Mechanical Engineering Pre Grad Intern Arnav Chhabra
Before the beginning of my college career, I had vowed to never go into research. I was very monetarily driven in terms of job-hunting; hence I had chosen to go into corporate industry. Being a part of this exclusive IE Pre Grad Internship, however, made me realize how much research actually fascinates me. The most valuable thing I learned during the course of this internship was how important time management is. Time management, as was emphasized by both my mentor and graduate students in the lab, happens to be one of the most difficult and crucial facet of going to graduate school. Working in a lab, while taking 17 hours of classes, I saw the importance of this facet during my undergraduate career. I had a lot of questions before I came into this internship: How does funding work for professors? Do employers actually partially or fully pay to send you to graduate school? Is it worth getting an MBA after getting a Master's/PhD? There were also others that arose during the course of the internship itself: Is there such a thing as being over-qualified? In a global market like ours, how do 3 degrees from the same institution look to employers? I am glad to say that all of these questions, and much broader concerns, were answered for me this semester.
My semester started with the same project I had been working on for the entire summer. During the summer, my focus had been on automation of technology for this project. However, as the semester began, it seemed that my help was needed in other important parts of the research project as well: design of parts, optimization of designs, and, most importantly, experimentation.

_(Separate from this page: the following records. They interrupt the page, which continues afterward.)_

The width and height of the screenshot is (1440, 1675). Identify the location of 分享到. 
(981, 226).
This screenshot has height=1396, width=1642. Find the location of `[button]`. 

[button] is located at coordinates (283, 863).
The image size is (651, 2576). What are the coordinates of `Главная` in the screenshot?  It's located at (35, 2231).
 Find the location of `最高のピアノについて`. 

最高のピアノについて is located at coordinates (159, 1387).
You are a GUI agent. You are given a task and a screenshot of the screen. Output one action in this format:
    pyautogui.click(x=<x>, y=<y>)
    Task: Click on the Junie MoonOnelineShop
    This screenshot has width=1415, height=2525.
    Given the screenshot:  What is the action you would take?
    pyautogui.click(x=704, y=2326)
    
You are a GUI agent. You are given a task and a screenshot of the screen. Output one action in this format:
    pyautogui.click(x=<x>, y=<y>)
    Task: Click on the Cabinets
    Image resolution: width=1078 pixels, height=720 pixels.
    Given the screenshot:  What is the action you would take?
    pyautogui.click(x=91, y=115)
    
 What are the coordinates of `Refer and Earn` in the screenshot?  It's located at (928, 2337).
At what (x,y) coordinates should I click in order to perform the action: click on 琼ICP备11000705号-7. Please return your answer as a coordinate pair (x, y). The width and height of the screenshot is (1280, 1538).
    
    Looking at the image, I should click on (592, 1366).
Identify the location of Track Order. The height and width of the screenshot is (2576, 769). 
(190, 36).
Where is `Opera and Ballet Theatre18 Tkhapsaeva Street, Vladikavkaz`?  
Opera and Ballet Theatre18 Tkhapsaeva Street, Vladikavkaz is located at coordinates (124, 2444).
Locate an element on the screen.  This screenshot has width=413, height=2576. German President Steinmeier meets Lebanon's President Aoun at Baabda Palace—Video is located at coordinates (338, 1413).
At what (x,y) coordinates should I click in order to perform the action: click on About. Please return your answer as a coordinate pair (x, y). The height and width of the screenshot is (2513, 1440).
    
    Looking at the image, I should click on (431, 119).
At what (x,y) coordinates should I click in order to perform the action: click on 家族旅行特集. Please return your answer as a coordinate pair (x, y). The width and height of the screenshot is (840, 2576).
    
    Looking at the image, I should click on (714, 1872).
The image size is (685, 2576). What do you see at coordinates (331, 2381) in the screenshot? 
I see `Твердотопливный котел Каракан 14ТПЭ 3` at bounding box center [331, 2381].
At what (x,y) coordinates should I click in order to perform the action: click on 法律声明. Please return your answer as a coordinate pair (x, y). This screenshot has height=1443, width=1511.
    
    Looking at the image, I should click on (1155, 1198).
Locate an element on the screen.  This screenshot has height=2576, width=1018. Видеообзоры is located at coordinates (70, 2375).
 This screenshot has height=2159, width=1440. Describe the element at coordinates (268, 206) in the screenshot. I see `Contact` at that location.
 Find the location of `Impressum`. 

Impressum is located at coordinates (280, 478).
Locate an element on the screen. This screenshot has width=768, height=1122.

This transition into a much more appealing component of research motivated me to work even harder. Being a novice in the scholarly arena, I had a hard time sifting through publications. However, the realization that what I was researching was something totally unique and had never been considered by any individual up to that point never ceased to amaze me. In addition to gaining expertise in the technical area of research, I was also exposed to many other facets of graduate study through one of the seminars with faculty professors/graduate students set up by the IE consortium. The input/suggestions given by the professors answered a lot of questions I had about technicalities of applying to graduate school.
At first it felt like just another thing I have to attend, but the IE meetings soon became very important to me. I started taking immense interest in them and was part of some very intellectually stimulating conversations with some very motivated young researchers. Learning from the faculty mentor was just one part of this internship. Where I think I learned the most from was from graduate students. Students who had recently been in my position truly understood the dilemma I was going through: whether graduate school was the right choice for someone like me. According to the, this internship was the perfect opportunity for me figure out this dilemma. I spent hours watching graduate students perform experiments, experiments that were complicated and often failed. In fact, most of the experiments I administered or watched failed or did not give. But, as I have learned, learning from failure is very crucial during experimentation. If you can understand why certain adverse phenomena happen, you have the ability to simulate conditions in order to evade such situations.
Another important facet of research that I was exposed to was attending at a conference. Not only did I attend a conference, I had the opportunity to present my research at the American Physical Society: Division of Fluid Dynamics conference in Long Beach, CA. While I was there, I talked to so many people who loved what they were doing. These people motivated me even more to pursue research as a professional career. Realizing that no one had been working on the same research topic as me was very uplifting. I plan on continuing the same research topic next semester, and hoping to publish as soon the data collection process ends. However, a new experimental setup is needed which probably will kill a lot of time. Speaking of experimental setups, when it comes to Mechanical Engineers, building an optimized experimental setup is very crucial to the success of your experiment. I learned a lot about experimental setups, merely by observing graduate students working on them, and also through extensive literature review. I also built my own setup. It was not as elaborate as most of the graduate student ones I saw, but it was something I was proud of. I never knew I was good at putting optical components together until I actually did some hands-on work.
As I learned, voicing concerns and questioning anything you aren't sure of is also important in research. As undergraduate students, sometimes we are scared of voicing our concerns because of lack of confidence or because we are scared of embarrassment. Being an active researcher for about 6 months now, I can tell you that without questioning all your results and seeking hard to find these answers, your research will not go very far. It is very crucial that one understands his/her own results, because misinterpretation can lead to false experimental data.
The Intellectual Entrepreneurship consortium helped me decide whether graduate school was the right path for me. Before I entered this program, I was not sure of what I wanted to do. In fact, I was almost sure that graduate school was not the right path for me. Now it is clear to me that being a prestigious researcher is and will be the main academic focus of the rest of my life. Presenting at one of the most renowned conferences and being one of the youngest people there to do so created that confidence in me which will help through my entire academic life. In fact, for Masters' degree, I intend to continue my work in the field of Fluid Dynamics and eventually use my knowledge and apply it to biotechnology. Being a pioneer in Biotechnology is my main goal and Intellectual Entrepreneurship Consortium has helped me be on the right path for that end goal. I am glad I had the opportunity to partake in such a program where people help me decide my future plans. I would also like to thank Dr. Cherwitz, Dr. Darwin and the rest of the IE alumni for being a part of such a great program.